Former interim Conservative leader Rona Ambrose will be advising the Liberal government on its approach to renegotiating the North American free-trade agreement as part of a new 13-member council.
Foreign Affairs Minister Chrystia Freeland announced the advisory council Wednesday as Ottawa prepares to enter formal negotiations with the United States and Mexico later this month.
The panel includes former Conservative and NDP politicians as well as business and labour leaders.
Former Conservative industry minister James Moore, who now advises corporate clients, is also on the council. From the political left, the council includes Brian Topp, a former federal NDP leadership candidate who previously served as chief of staff to Alberta NDP Premier Rachel Notley.
"I do think it is smart for the government to cast a wide net and to listen widely and I hope that's what they do," Mr. Topp said in an interview. "These are very difficult issues. They're going to be potentially divisive and complex and hard to balance and the more voices you listen to, the more likely you are to get it right."
The Liberal government has largely succeeded in convincing Canadian political leaders of varying political stripes at all levels of government to forge a common front on the issue of renegotiating NAFTA. Provincial premiers have played a role in representing Canada abroad by engaging state governors and meeting with officials in Washington.
Having a wide range of perspectives inside the negotiating process may help the Liberals deflect any political criticism the government may face during the process. However, Mr. Topp said members of the council are under no obligation to refrain from criticizing the government should they wish.
"I was very clear with the government, as I'm sure the folks from the Conservative Party who are on it were, that agreeing to sit as a volunteer on this advisory committee in no way means that I'm not going to criticize stuff I don't agree with," said Mr. Topp, who is now a fellow with the Public Policy Forum. "We weren't asked to commit to toe the government line by joining this committee."
Conservative foreign affairs critic Peter Kent praised the makeup of the council, stating in an e-mail that "it looks like a very competent group of folks."
Other members of the NAFTA council include Assembly of First Nations National Chief Perry Bellegarde; Quebec lawyer and current Canadian ambassador to the United Nations Marc-André Blanchard; Gaz Métro president and chief executive Sophie Brochu; BMO CEO William Downe; Union des producteurs agricoles president Marcel Groleau; Linamar Corp. CEO Linda Hasenfratz; the new Canadian consul-general in San Francisco, Rana Sarkar; NRStor Inc. CEO Annette Verschuren; Canada's consul-general in New York, Phyllis Yaffe; and Canadian Labour Congress president Hassan Yussuff.
The first round of talks between the three NAFTA countries is scheduled to take place in Washington between Aug. 16-20.

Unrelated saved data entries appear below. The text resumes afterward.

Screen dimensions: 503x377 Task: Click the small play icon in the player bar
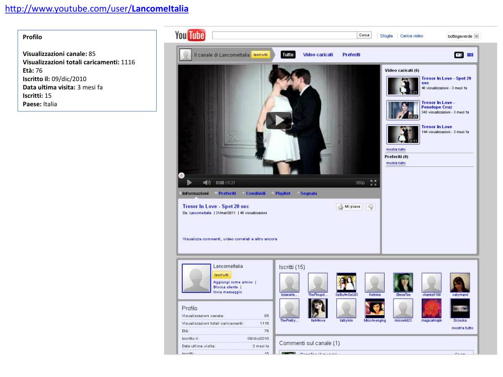189,183
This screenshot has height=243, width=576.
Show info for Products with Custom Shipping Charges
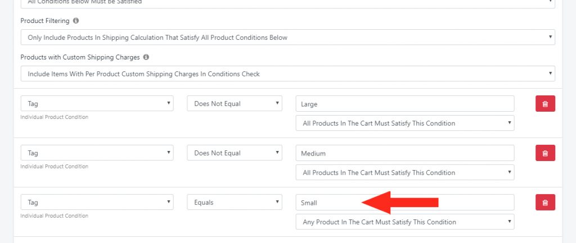click(x=146, y=57)
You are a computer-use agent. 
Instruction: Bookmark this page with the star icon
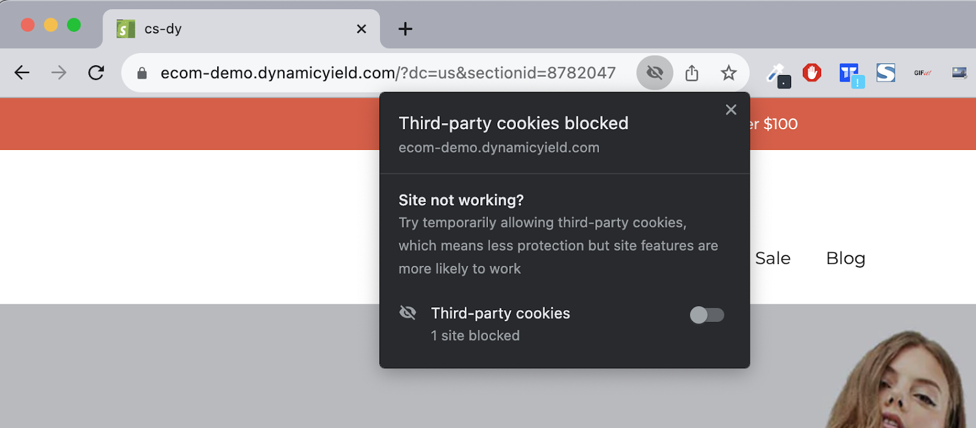(728, 73)
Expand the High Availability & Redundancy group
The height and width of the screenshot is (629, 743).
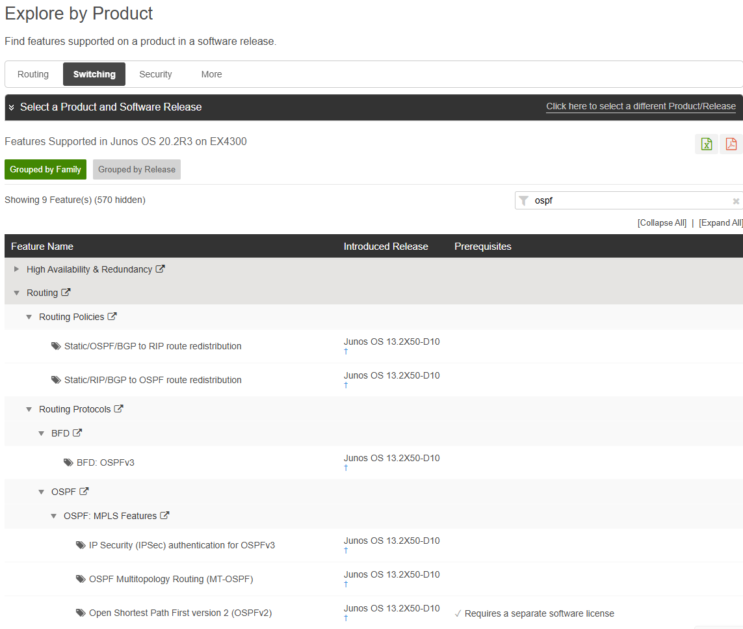[x=17, y=269]
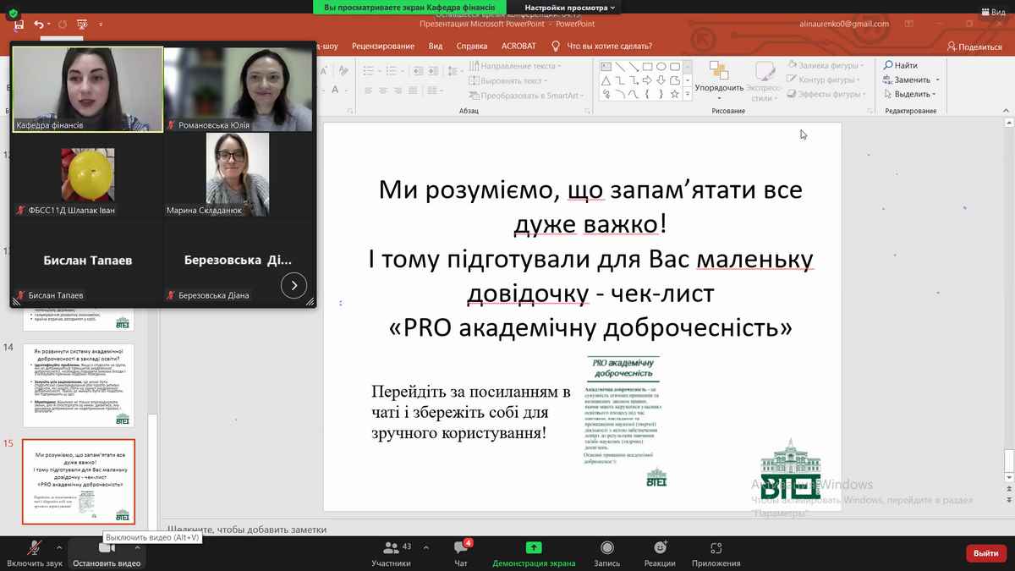The width and height of the screenshot is (1015, 571).
Task: Open the Реакции reactions menu
Action: [660, 553]
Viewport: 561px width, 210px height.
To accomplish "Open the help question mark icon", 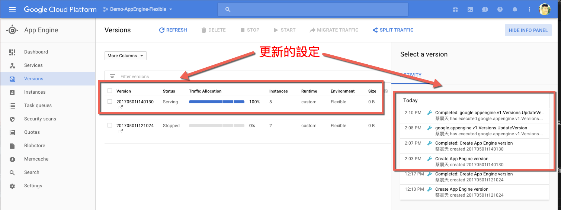I will click(x=500, y=9).
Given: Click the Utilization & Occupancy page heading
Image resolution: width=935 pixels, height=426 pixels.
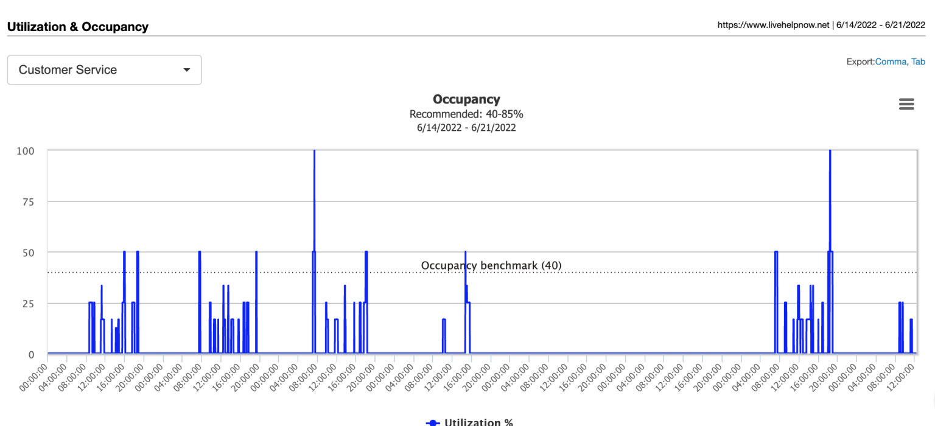Looking at the screenshot, I should coord(78,27).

Also on Wednesday, Ms. Freeland appointed new consuls-general in San Francisco, Seattle and Atlanta, and a new deputy ambassador in Washington.
Ms. Ambrose, the former interim Conservative Party leader, formally resigned her seat in the House of Commons early last month. She had previously announced her decision to become a global fellow at the Wilson Center's Canada Institute, based in Washington.
While it may seem surprising to see a former leader of the Official Opposition move so quickly to advise the government she once criticized daily on the floor of the House of Commons, Ms. Ambrose had long embraced the plan for Canada to speak with one voice when it comes to trade negotiations with the United States.
In an opinion piece for The Globe and Mail that she co-wrote with Laura Dawson of the Wilson Center, Ms. Ambrose recommended that Canada focus the conversation on emerging sectors that were not part of the original trade pact.
"Focusing the negotiations on new trade issues is another way to make sure that we're building on what we have instead of backsliding," they wrote. "… It's high-growth service and technology industries – many of which didn't exist in their current form at the time of NAFTA's founding – that need the most attention. What do construction companies, software engineers, animators, clean tech and cybersecurity experts need from government to allow them to do cross-border business better? Let's find out and incorporate them into a new NAFTA."